# Amortized Bayesian Full Waveform Inversion and Experimental Design with Normalizing Flows

# Image 2023 abstract

## OBJECTIVES AND SCOPE

Probabilistic approaches to Full-Waveform Inversion (FWI), such as Bayesian ones, traditionally require expensive computations involving many wave-equation solves. To reduce the computational burden at test time, we propose to amortize the computational cost with offline training. After training, we aim to efficiently generate probabilistic FWI solutions with uncertainty. This aim is achieved by exploiting the ability of networks (i.e Normalizing Flows) to learn distributions, such as the Bayesian posterior. The posterior uncertainty is used during training to optimize the receiver sampling.
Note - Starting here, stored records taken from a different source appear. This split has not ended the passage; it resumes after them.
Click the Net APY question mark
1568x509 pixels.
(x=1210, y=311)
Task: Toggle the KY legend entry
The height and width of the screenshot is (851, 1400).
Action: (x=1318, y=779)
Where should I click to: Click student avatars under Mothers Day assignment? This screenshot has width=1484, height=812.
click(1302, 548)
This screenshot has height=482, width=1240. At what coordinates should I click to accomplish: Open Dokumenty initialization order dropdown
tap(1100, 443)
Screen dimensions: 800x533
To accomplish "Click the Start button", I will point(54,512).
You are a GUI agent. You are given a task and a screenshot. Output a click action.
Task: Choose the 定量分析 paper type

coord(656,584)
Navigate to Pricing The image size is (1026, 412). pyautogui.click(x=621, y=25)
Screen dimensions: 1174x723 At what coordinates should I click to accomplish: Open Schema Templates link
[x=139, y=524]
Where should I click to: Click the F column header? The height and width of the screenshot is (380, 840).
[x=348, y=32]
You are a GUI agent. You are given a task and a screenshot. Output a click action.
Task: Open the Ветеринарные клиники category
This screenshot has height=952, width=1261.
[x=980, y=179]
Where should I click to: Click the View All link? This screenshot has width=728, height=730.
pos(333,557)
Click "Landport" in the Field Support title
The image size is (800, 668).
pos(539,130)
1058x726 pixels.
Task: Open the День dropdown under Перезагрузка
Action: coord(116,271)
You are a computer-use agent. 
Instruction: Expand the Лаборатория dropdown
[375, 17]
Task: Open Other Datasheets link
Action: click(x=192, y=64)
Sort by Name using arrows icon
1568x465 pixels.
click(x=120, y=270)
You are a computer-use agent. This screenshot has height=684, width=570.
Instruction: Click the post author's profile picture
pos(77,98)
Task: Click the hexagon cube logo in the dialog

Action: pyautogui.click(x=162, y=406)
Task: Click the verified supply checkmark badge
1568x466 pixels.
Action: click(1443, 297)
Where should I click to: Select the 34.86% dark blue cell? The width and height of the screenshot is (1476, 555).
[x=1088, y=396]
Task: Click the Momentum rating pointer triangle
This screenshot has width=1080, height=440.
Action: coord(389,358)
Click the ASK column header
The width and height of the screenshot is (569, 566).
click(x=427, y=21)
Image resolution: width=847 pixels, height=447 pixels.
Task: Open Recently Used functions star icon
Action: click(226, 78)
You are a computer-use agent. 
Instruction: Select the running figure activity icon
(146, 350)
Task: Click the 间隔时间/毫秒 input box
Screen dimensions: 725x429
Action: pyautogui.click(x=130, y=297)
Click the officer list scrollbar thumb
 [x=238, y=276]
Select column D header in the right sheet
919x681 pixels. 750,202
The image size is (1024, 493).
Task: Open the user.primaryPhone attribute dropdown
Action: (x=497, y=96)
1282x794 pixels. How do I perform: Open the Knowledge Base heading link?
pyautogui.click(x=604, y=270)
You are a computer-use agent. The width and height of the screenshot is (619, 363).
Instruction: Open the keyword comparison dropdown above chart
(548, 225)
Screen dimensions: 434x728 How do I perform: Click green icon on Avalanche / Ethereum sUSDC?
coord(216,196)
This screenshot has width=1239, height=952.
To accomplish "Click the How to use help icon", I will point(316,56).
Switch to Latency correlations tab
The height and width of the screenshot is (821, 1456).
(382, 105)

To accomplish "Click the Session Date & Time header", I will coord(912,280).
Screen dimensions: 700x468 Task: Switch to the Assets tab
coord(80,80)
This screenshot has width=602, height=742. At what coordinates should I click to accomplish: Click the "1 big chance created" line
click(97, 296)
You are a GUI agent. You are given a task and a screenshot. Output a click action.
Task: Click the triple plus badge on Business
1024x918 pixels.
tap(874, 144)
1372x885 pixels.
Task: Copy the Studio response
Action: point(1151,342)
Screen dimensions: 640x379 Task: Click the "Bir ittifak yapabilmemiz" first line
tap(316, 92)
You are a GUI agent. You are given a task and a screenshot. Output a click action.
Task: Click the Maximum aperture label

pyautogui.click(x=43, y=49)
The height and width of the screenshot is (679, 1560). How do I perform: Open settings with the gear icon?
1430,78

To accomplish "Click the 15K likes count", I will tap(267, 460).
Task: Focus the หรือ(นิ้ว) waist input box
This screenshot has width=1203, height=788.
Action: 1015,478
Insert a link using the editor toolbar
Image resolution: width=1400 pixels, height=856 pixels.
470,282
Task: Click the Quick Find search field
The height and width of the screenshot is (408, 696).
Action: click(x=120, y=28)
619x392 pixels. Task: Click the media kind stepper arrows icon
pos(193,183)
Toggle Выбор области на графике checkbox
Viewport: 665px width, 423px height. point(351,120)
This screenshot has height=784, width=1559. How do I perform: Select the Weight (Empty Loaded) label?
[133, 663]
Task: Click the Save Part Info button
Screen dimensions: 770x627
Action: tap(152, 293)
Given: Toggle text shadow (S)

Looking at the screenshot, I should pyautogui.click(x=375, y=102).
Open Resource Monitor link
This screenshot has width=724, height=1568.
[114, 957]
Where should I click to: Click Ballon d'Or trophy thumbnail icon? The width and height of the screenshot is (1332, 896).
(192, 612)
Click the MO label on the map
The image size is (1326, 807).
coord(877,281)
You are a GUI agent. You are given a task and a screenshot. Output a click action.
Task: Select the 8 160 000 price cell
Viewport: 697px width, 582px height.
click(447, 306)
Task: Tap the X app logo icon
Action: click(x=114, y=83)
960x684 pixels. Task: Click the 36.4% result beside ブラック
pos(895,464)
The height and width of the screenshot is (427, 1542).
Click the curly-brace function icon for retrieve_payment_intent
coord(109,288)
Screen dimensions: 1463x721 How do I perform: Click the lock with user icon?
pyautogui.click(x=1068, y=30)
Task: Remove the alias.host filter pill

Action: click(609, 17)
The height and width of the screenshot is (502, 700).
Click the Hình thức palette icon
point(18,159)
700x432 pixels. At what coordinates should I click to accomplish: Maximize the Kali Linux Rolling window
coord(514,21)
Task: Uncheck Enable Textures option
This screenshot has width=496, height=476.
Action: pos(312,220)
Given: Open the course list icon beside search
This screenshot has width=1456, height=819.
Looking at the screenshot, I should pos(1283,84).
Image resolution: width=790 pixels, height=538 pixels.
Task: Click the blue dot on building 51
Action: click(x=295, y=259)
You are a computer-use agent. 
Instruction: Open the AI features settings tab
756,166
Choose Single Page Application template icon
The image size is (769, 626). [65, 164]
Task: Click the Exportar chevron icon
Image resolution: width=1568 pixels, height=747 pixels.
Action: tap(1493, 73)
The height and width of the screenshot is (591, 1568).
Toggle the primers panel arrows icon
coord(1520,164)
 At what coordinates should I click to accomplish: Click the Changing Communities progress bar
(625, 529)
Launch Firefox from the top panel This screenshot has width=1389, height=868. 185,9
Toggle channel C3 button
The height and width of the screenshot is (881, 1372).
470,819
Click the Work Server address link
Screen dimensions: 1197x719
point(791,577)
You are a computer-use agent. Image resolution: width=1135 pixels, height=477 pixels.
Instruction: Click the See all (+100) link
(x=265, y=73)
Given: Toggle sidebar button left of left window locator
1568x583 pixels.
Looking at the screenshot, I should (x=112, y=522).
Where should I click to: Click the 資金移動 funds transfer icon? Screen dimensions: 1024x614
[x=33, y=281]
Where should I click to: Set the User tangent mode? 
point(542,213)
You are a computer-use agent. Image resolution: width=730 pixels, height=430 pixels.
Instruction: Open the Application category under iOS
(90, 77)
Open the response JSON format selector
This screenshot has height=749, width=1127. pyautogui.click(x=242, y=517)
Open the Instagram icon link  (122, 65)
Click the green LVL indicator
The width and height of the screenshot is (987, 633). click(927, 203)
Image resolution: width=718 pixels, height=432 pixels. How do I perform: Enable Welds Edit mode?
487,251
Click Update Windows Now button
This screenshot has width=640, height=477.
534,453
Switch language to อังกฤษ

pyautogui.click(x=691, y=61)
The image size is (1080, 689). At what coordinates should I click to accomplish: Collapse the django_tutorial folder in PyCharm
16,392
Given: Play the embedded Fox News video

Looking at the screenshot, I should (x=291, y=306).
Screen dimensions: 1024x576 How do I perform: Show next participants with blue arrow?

## METHODS, PROCEDURES, PROCESS

Normalizing flows (NFs) are generative networks that can learn to sample from conditional distributions, here our desired Bayesian posterior p(x|y) where x are earth models and y is seismic data. To train NFs, we require training pairs of those earth models and seismic data. We use pairs from the open source dataset OPENFWI. The earth models are .7km by .7km and the seismic data is simulated with 5 sources with 15Hz frequency and 20dB noise. We use the CurveFault_B dataset from OPENFWI that contains 55k pairs and split the pairs for training, validation, and testing 90%/5%/5% respectively.

To learn to sample from the conditional distribution, the network learns to transform the earth models to Gaussian normal noise while conditioned on the acoustic data. By construction the network is invertible, thus after training we sample Gaussian normal noise and apply the inverse network to generate samples from the posterior, again conditioned by the seismic data. The training and testing processes are illustrated schematically in Figure 1.

The NF training objective has been shown to be equivalent to maximizing the information gain, as defined by Bayesian optimal experimental design (EOD), of the conditioned data. Thus, we propose to jointly optimize for a receiver sampling mask M and the network parameters during NF training to simultaneously learn the Bayesian posterior and the optimal minimal receiver geometry.

## RESULTS, OBSERVATIONS, CONCLUSIONS

After training, our method generates posterior samples at the cost of one network inverse pass (10ms on our GPU). Seen in Figure 2, the posterior samples are realistic earth models that could plausibly correspond to the seismic data. The variations between the posterior samples are due to the FWI problem being ill-posed and because of noise in the indirect observations at the surface (20dB noise). To study these variations, we take the sample variance as our uncertainty quantification (UQ). We observe that the UQ is concentrated on steep and deeper structures. Both these types of structures are difficult to invert for with FWI showing that our UQ correlates with the expected error making our UQ realistic and interpretable.

To make a single high-quality solution, we take the mean of the posterior samples. This posterior mean \(\mathbf{x}_{PM}\) shows high-quality metrics that surpass OPENFWI benchmarks while producing Bayesian UQ not available with the OPENFWI benchmarks.

The optimal receiver sampling obtained by our method (black circles in “test” portion of Figure 1) are the traces that the network has learned to select to best inform the inverse problem.

Our method is amortized since the aforementioned computational debt of probabilistic FWI is paid by modeling the training pairs (x,y) and the cost of training the network. After these costs are incurred offline, our method can efficiently sample from the Bayesian posterior for many unseen seismic datasets without wave-equation solves.

## SIGNIFICANCE/NOVELTY

To our knowledge, this is the first demonstration of normalizing flows applied to amortized FWI with Bayesian uncertainty quantification. We also showed a practical application of the uncertainty towards optimal experimental design of acquisition geometry. While the open source dataset used has small models, NFs are memory efficient due to their intrinsic invertibility and are set to scale to realistic sized problems and field datasets.